━━ Texte fourni

TRIBUNAL ADMINISTRATIF DU LOGEMENT

Bureau dE Laval

 

No dossier :

837120 36 20241210 G

No demande :

4556197

 

 

Date :

08 mai 2025

Devant la juge administrative :

Sylvie Lambert

 

Martin Savignac agisant sous la dénomination sociale Les Habitations Ste-Julie enr.

 

Locateur - Partie demanderesse

c.

Karine Tremblay

 

Manon Tremblay

 

Locataires - Partie défenderesse

 

D É C I S I O N

 

 

  1.          Par un recours introduit le 10 décembre 2024, le locateur demande la résiliation du bail au motif qu’il y a accumulation excessive d’objets dans le logement et que cette situation représente un risque pour la sécurité de ses occupants et l’intégrité de l’immeuble.

Preuve et prétentions des parties

Le locateur

  1.          Les parties sont liées par un bail reconduit du 1er juin 2024 au 30 juin 2025 au loyer mensuel de 915 $.

━━━━

*Exercices*.
1. Résumez plus brièvement le paragraphe de la décision du Tribunal administratif du logement qui commence par « Par un recours introduit », sans perdre ses faits principaux.
2. Poursuivez la décision du Tribunal administratif du logement après sa dernière phrase.

━━ Enregistrements extraits

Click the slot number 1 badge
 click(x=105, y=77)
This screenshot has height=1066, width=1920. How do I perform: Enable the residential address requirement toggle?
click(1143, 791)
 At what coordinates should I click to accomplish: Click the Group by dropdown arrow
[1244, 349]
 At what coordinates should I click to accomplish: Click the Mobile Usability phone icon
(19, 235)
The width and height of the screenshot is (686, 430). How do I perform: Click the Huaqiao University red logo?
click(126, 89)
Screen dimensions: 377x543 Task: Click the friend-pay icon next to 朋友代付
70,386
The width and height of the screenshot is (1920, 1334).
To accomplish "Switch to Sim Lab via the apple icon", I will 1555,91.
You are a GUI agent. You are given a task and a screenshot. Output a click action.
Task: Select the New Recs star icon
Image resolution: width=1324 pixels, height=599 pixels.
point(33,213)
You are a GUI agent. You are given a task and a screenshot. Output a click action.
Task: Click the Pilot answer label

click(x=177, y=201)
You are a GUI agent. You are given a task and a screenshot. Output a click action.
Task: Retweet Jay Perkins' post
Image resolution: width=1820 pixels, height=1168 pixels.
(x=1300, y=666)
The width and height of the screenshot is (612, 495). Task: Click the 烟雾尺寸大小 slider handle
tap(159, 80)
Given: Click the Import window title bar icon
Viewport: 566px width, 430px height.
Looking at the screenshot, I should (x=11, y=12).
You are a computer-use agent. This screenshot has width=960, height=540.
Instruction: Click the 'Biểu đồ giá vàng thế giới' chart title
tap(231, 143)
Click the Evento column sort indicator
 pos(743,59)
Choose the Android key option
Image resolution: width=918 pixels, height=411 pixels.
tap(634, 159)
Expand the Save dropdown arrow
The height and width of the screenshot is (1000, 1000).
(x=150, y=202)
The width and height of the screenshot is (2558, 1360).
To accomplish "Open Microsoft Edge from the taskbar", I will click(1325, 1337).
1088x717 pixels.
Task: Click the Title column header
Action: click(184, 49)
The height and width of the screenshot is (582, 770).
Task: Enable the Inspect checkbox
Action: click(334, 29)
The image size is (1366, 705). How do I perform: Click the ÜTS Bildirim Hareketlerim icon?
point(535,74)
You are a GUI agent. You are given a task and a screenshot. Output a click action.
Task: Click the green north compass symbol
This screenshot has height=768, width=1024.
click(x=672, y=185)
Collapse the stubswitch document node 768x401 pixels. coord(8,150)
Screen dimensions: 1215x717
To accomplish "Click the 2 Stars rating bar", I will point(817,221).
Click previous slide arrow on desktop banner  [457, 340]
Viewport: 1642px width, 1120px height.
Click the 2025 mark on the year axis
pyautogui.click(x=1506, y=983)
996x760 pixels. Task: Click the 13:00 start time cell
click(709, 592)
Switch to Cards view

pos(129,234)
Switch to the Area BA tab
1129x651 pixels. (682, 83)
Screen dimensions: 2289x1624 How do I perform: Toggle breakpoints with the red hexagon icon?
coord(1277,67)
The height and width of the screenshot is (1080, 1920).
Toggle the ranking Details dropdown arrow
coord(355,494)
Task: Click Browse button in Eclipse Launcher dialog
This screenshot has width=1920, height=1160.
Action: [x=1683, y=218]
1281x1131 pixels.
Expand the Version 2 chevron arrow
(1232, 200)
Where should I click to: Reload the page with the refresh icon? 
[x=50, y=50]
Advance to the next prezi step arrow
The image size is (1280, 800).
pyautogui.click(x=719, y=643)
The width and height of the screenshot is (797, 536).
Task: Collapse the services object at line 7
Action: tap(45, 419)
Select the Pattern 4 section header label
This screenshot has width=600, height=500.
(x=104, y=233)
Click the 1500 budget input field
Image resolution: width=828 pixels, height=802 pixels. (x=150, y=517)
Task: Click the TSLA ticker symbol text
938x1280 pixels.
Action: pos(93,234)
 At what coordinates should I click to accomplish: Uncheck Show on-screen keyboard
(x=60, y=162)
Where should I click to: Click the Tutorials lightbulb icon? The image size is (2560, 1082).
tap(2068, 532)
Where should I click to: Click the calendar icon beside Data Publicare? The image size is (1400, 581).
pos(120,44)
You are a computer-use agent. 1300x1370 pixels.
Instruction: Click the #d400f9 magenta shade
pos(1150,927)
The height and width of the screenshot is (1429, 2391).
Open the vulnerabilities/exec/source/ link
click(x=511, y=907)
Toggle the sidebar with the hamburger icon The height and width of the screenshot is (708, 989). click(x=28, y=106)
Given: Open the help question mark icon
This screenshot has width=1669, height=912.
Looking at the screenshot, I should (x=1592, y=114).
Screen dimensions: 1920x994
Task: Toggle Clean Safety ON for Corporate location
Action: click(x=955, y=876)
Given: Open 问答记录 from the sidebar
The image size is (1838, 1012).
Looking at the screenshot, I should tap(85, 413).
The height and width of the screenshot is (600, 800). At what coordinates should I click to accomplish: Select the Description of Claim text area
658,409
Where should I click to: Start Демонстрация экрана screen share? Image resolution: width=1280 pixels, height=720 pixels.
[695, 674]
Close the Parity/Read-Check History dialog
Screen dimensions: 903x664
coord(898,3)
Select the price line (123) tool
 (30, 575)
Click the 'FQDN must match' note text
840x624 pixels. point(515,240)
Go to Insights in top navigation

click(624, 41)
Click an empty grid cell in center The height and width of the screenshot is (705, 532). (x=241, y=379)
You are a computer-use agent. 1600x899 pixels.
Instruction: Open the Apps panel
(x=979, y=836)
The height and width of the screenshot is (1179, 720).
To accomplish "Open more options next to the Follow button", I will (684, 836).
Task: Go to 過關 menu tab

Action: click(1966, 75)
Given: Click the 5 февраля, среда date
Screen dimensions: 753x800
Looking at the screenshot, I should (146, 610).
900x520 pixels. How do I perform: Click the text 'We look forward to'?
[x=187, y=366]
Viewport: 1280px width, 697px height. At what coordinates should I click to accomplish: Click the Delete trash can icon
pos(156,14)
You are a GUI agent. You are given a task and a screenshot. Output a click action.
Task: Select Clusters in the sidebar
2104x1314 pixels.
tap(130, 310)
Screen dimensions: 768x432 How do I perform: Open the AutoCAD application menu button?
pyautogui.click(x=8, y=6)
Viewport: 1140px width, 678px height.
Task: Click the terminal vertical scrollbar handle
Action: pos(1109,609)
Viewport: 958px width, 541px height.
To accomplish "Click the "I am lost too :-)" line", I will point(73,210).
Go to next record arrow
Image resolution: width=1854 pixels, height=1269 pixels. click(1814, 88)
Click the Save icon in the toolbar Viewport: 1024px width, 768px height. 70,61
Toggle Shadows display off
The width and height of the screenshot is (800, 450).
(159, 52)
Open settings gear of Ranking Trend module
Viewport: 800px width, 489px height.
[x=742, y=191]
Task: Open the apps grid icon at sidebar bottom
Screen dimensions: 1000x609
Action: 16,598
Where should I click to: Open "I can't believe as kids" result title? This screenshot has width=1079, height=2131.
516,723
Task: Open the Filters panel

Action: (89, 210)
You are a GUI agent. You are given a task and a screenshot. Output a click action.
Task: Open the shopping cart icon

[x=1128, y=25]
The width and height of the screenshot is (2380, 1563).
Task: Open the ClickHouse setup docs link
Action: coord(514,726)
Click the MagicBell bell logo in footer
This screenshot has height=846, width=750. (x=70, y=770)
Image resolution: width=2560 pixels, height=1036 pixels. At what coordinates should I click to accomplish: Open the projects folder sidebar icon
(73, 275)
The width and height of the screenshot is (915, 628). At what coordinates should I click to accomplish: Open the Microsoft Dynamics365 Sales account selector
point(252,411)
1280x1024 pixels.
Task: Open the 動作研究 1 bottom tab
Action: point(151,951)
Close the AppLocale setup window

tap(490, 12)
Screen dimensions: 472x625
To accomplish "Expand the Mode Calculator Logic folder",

━━━━

*Réponses par exercice*.
1. Le 10 décembre 2024, le locateur a demandé la résiliation du bail. Selon lui, les objets accumulés de façon excessive dans le logement mettent en danger la sécurité des occupants et l'intégrité de l'immeuble.

2.
  2.          Les locataires, qui sont mère (Manon[1]) et fille (Karine), habitent le logement depuis 9 ans avec l’enfant de Karine, âgé de 14 ans.
  3.          Le locateur achète l’immeuble en juillet 2018.
  4.          Le logement concerné est un 5½ pièces, situé au rez-de-jardin d’un immeuble qui comporte 16 logements répartis sur 4 étages.
  5.          À l’automne 2023, le locateur mandate une entreprise, Alarme AVI Inc. (AVI) afin d’obtenir un certificat d’inspection-incendie.
  6.          L’inspecteur de AVI visite alors tous les logements. Lors de sa visite du logement concerné, il constate l’état d’encombrement des lieux et prend des photos qu’il transmet au locateur afin de lui signaler la dangerosité de la situation.

  1.          Le 4 octobre 2023, le locateur rencontre Manon au logement et constate l’état d’encombrement du logement. Il lui explique que cette situation constitue un danger pour leur sécurité et celle des autres occupants de l’immeuble et lui accorde un délai de 30 jours pour désencombrer les lieux.
  2.          En octobre 2024, soit un an plus tard, l’entrepreneur qui procède au remplacement des fenêtres et des portes du logement et prend la même initiative que l’inspecteur d’AVI. Il prend des photos des lieux et les transmet au locateur.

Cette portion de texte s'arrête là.